Fire up your Rails server. Let's play in the bash:

# create a user
curl  -H "Accept: application/json" -H "Content-type: application/json" http://127.0.0.1:3000/api/v1/users -X POST -d '{"user":{"name":"Dirk", "age": 33, "email": "foo@bar.com", "password": "password"}}'  
--> Completed 201, {"user":{"id":1,"name":"Dirk","age":33}}

# retrieve the users collection
curl  -H "Accept: application/json" -H "Content-type: application/json" http://127.0.0.1:3000/api/v1/users  
--> Completed 200, {"users":[{"id":1,"name":"Dirk","age":33}]

# update the user
curl  -H "Accept: application/json" -H "Content-type: application/json" http://127.0.0.1:3000/api/v1/users/1 -X PATCH -d '{"user":{"age": 34}}'  
--> Completed 401 Unauthorized, {"error":"You need to sign in or sign up before continuing."}

Perfect, exactly what we wanted. The update action requires a signed in user.
Fire up a rails console and get the authentication token of the user (it is created by the gem automatically on save). In the real world we would have an own API endpoint for zhis step.

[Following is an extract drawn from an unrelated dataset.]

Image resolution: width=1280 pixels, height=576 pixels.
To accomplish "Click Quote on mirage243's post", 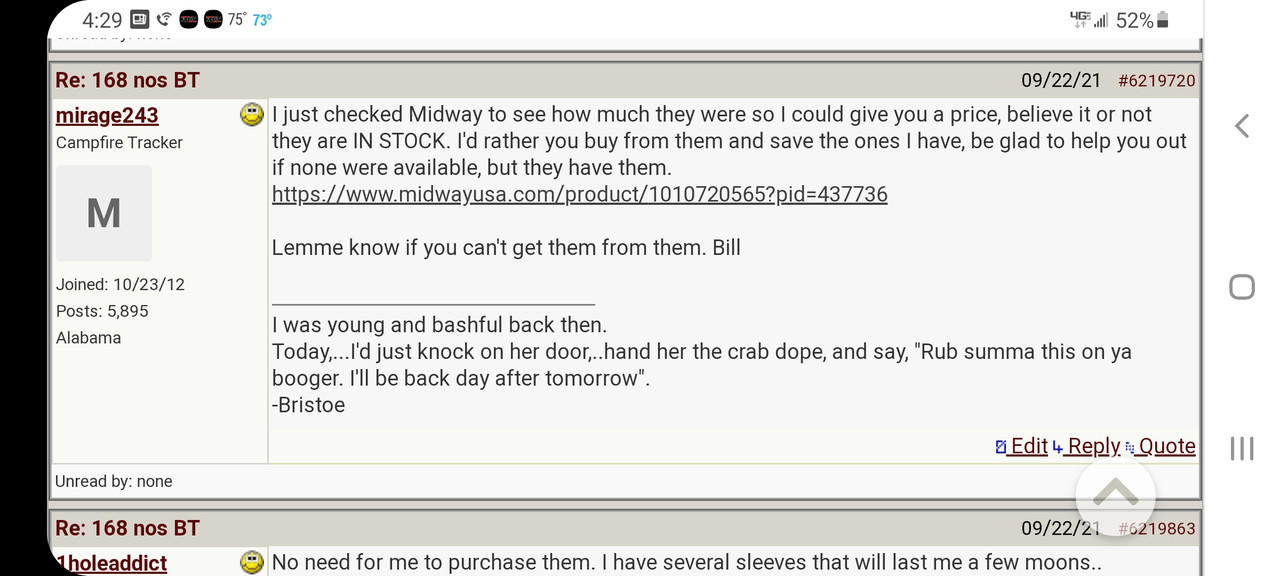I will point(1160,446).
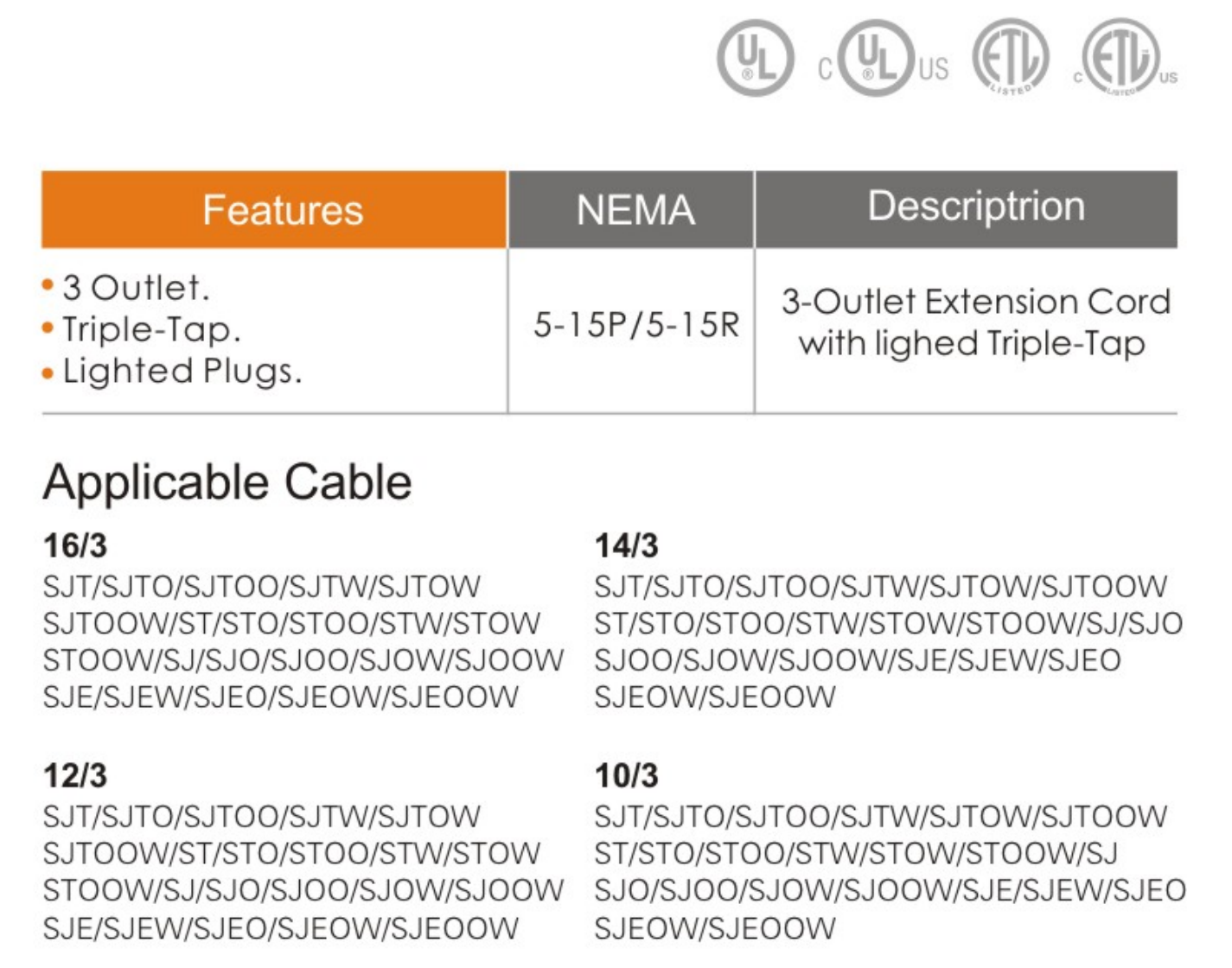Click the 16/3 cable gauge heading
The image size is (1232, 968).
click(75, 546)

User.last.authentication_token  
=> "jc6gifTyzY1TBz_G-sam"

Let's pass the right headers:

# update the user (right syntax with Token and Email headers)
curl  -H "Accept: application/json" -H "Content-type: application/json" -H "X-User-Token: jc6gifTyzY1TBz_G-sam" -H "X-User-Email: foo@bar.com" http://127.0.0.1:3000/api/v1/users/1 -X PATCH -d '{"user":{"age": 34}}'  
--> Completed 204

# read the user
curl  -H "Accept: application/json" -H "Content-type: application/json" http://127.0.0.1:3000/api/v1/users/1  
--> Completed 200, {"user":{"id":1,"name":"Dirk","age":34}}

# delete the user
curl  -H "Accept: application/json" -H "Content-type: application/json" http://127.0.0.1:3000/api/v1/users/1 -X DELETE  
--> Completed 401 Unauthorized, {"error":"You need to sign in or sign up before continuing."}
(perfect, exactly what we wanted. this method needs a signed in user)

# delete the user (right syntax with Token and Email headers)
curl  -H "Accept: application/json" -H "Content-type: application/json" -H "X-User-Token: jc6gifTyzY1TBz_G-sam" -H "X-User-Email: foo@bar.com" http://127.0.0.1:3000/api/v1/users/1 -X DELETE  
--> Completed 204

At the moment you could update and delete foreign users if you are signed in. In part #3 we will have a look at authorization and how to restrict the possibilities of a user in the system.